Exercise directions. Wherever pictures occur in the entries below, leave them out and retype the rest exactly.

Listed entries.

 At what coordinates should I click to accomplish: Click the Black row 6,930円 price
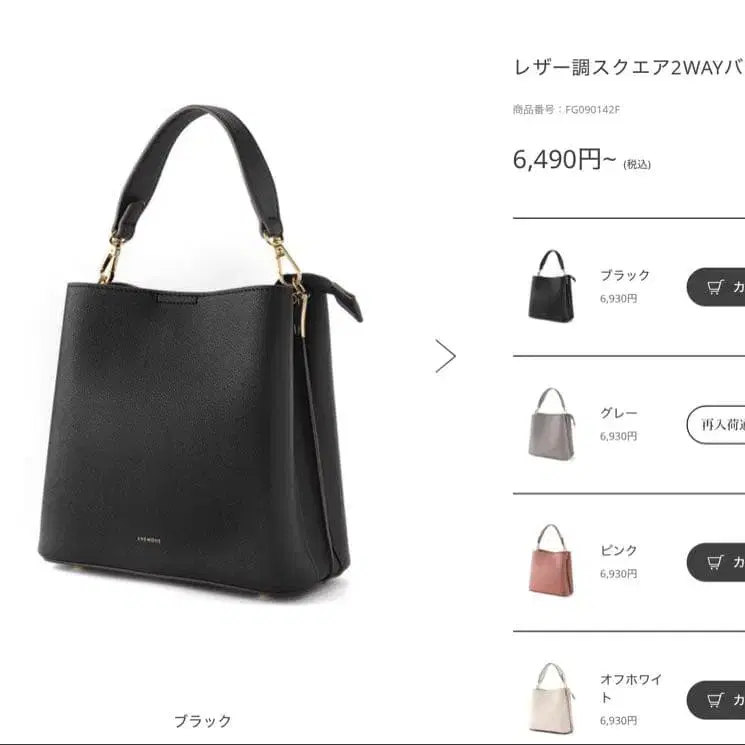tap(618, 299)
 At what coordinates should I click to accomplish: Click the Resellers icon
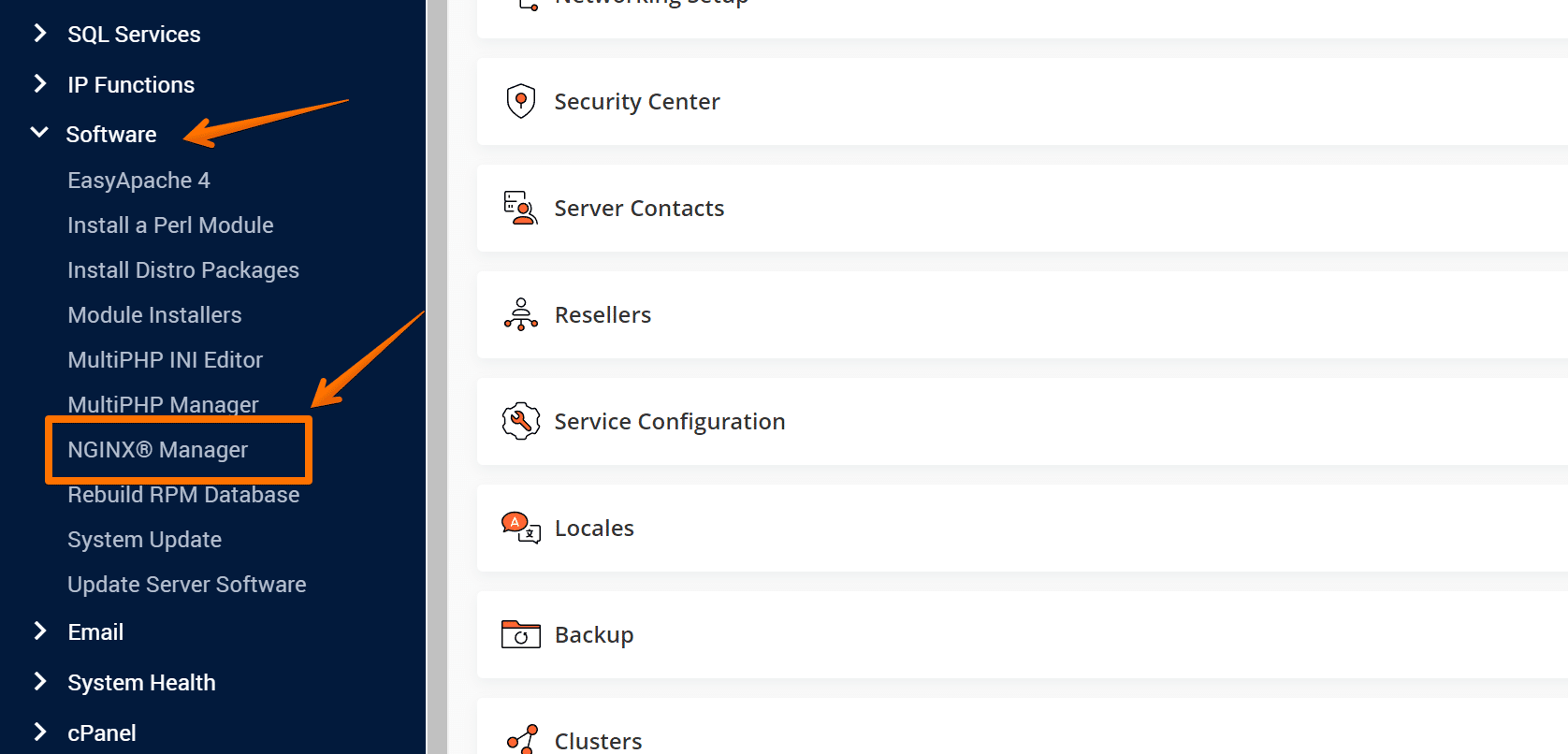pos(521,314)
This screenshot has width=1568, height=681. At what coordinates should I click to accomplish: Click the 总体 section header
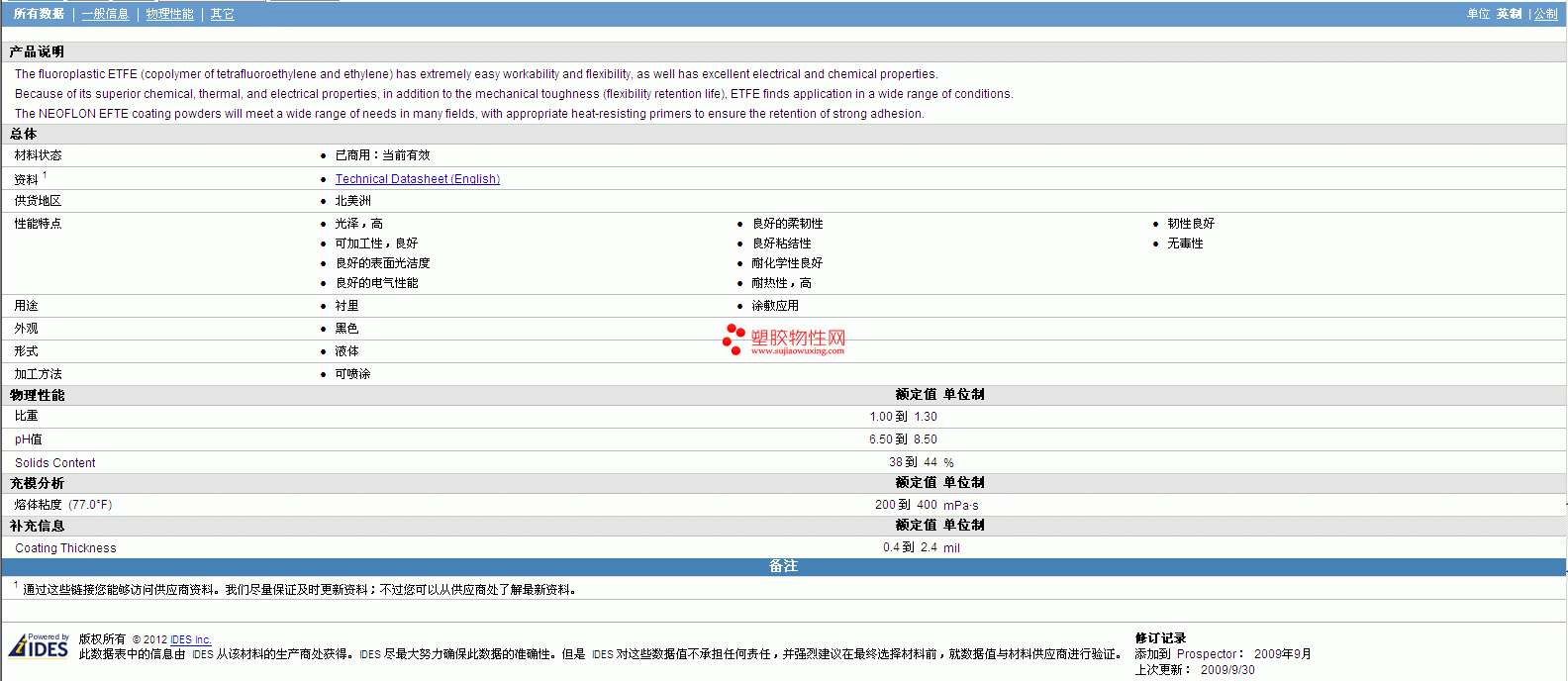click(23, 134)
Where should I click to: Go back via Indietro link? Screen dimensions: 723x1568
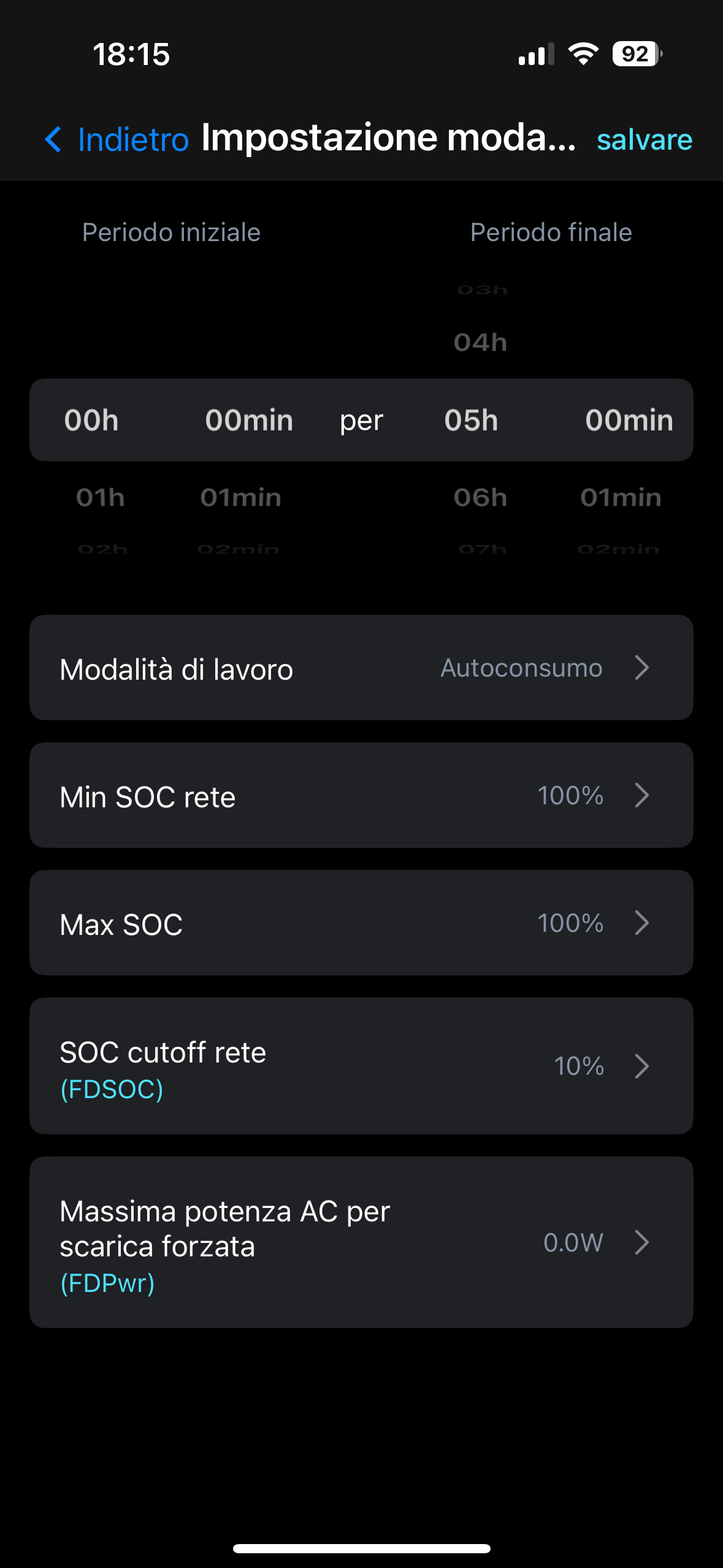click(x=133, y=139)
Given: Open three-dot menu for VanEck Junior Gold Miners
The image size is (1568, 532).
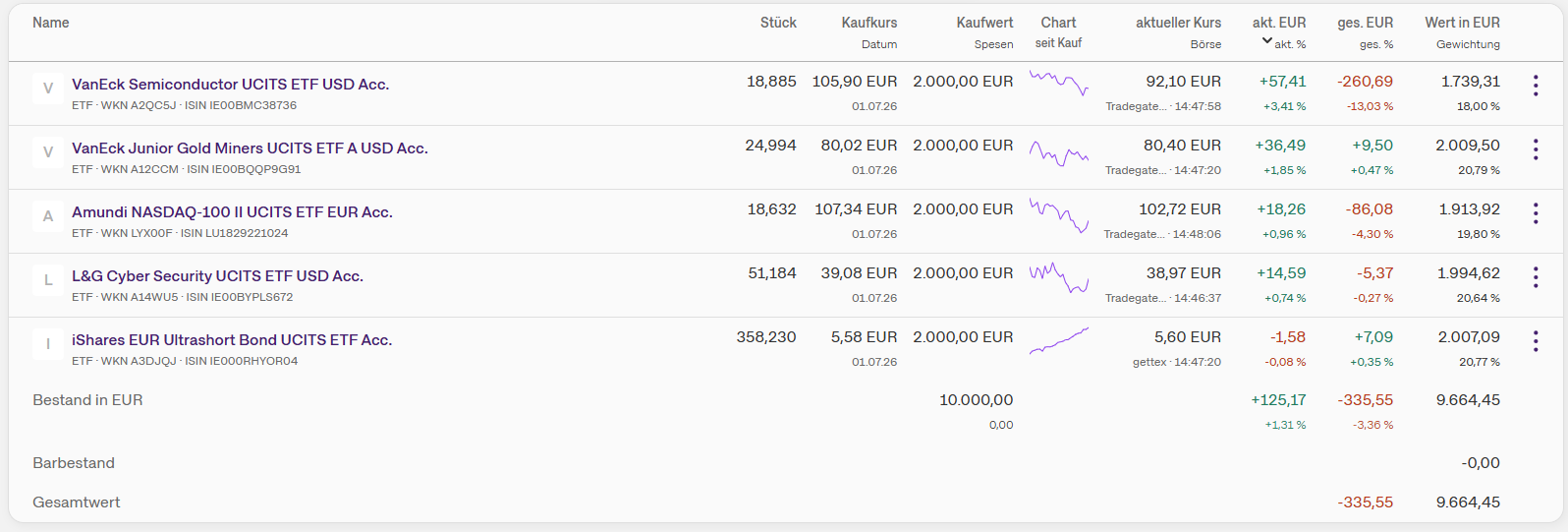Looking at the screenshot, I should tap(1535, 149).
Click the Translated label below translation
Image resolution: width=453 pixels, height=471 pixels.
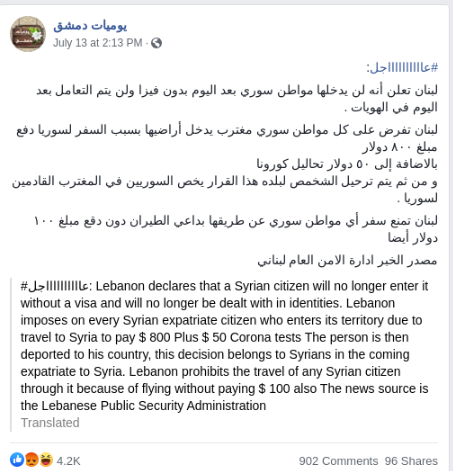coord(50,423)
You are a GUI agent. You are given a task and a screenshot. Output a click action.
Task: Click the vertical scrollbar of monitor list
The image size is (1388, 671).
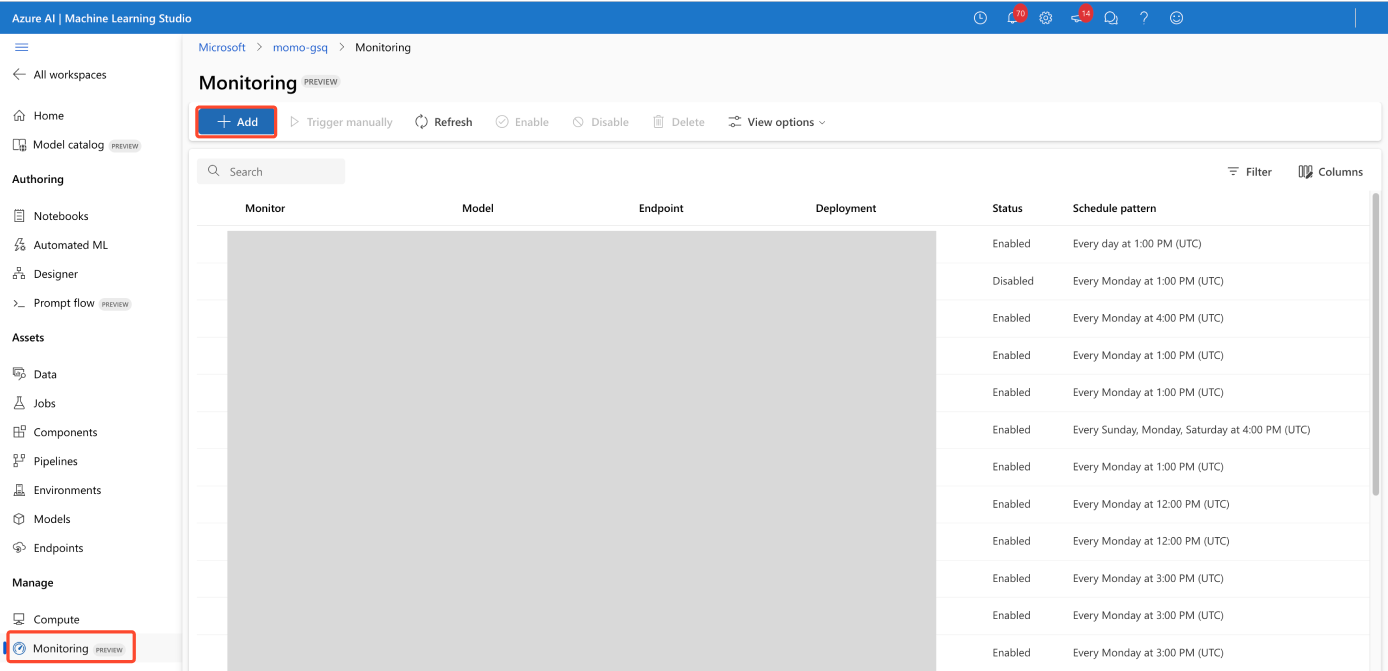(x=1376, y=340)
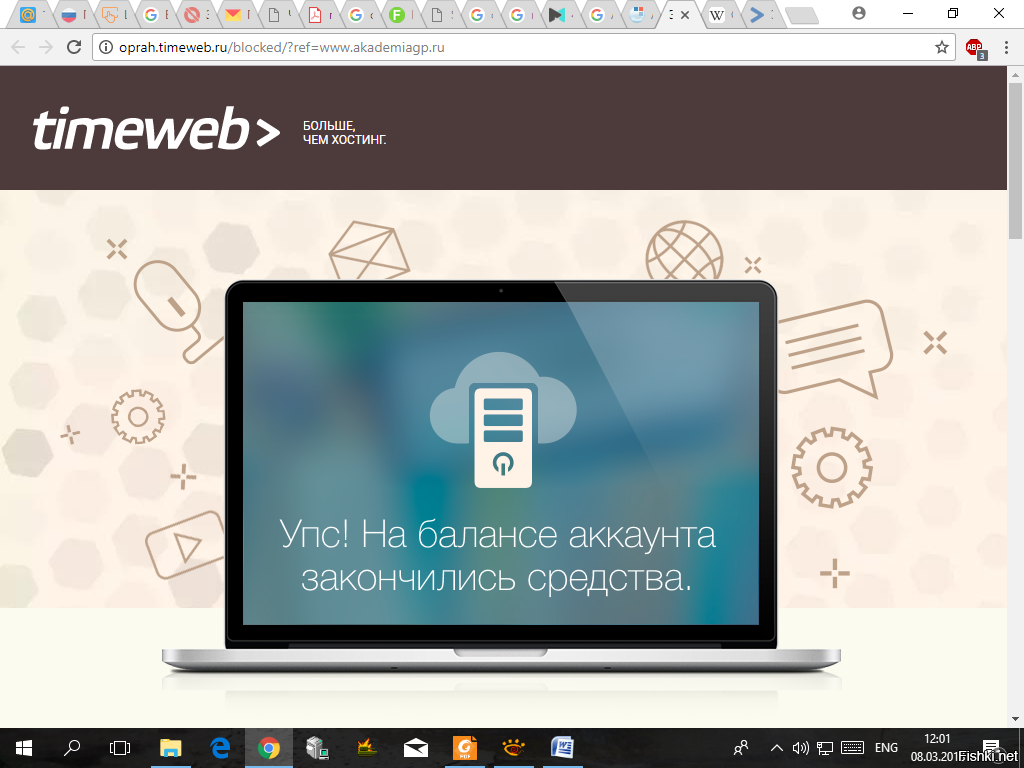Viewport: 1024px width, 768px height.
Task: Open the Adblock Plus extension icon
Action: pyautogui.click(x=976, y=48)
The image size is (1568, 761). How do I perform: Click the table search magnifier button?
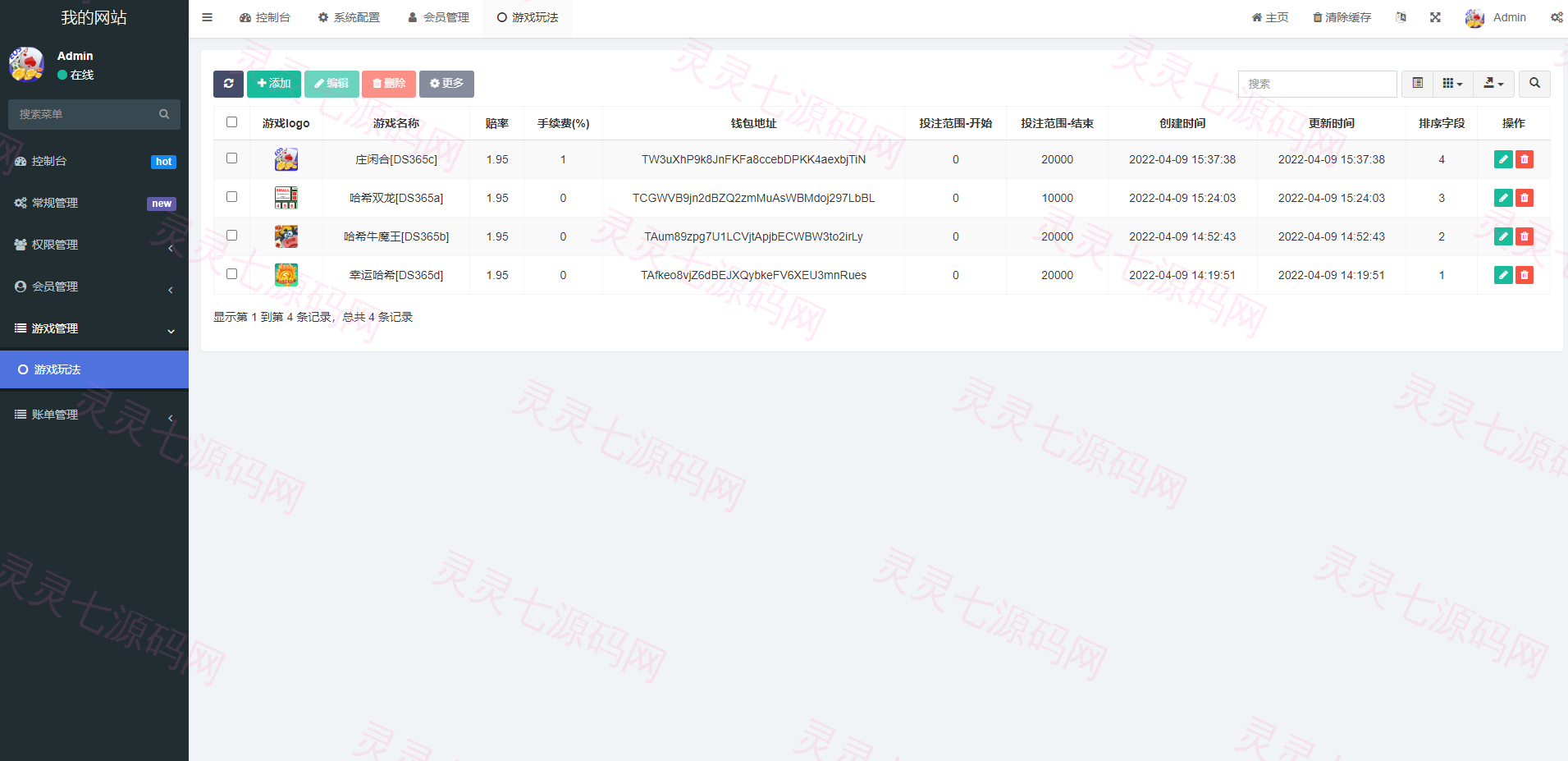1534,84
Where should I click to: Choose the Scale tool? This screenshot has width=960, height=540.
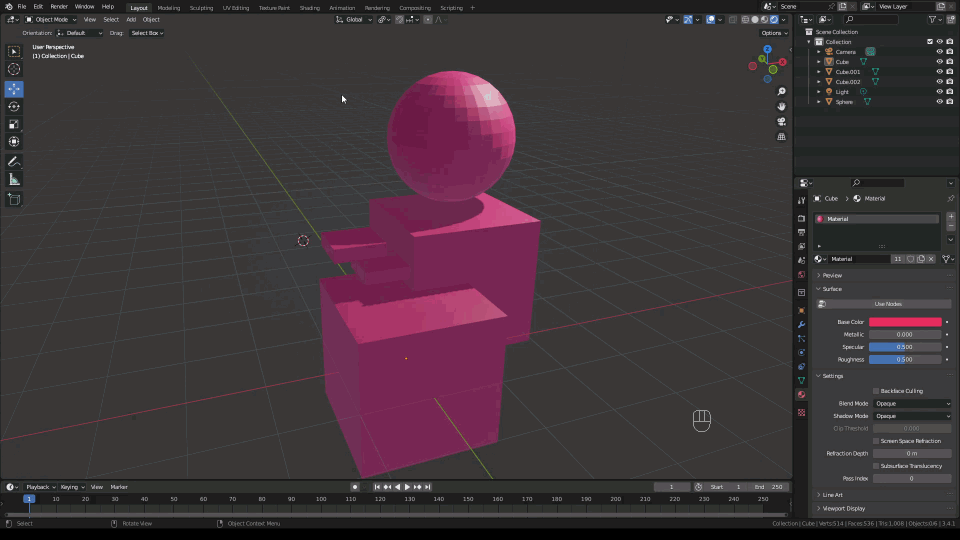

Answer for this exercise.
 At what coordinates should I click to accomplish: Click the Black row 6,930円 price
tap(618, 299)
 At what coordinates should I click to accomplish: Click the Resellers icon
pos(521,314)
This screenshot has width=1568, height=681. At what coordinates should I click to accomplish: Click the 总体 section header
click(23, 134)
Where should I click to: Go back via Indietro link? Screen dimensions: 723x1568
click(x=133, y=139)
Given: Open three-dot menu for VanEck Junior Gold Miners
The image size is (1568, 532).
Looking at the screenshot, I should tap(1535, 149).
Click the Translated label below translation
Image resolution: width=453 pixels, height=471 pixels.
coord(50,423)
You are a GUI agent. You are given a task and a screenshot. Output a click action.
Task: Click the vertical scrollbar of monitor list
The image size is (1388, 671).
(x=1376, y=340)
Viewport: 1024px width, 768px height.
Task: Open the Adblock Plus extension icon
Action: pyautogui.click(x=976, y=48)
The image size is (1568, 761). How do I perform: Click the table search magnifier button?
1534,84
Where should I click to: Choose the Scale tool? This screenshot has width=960, height=540.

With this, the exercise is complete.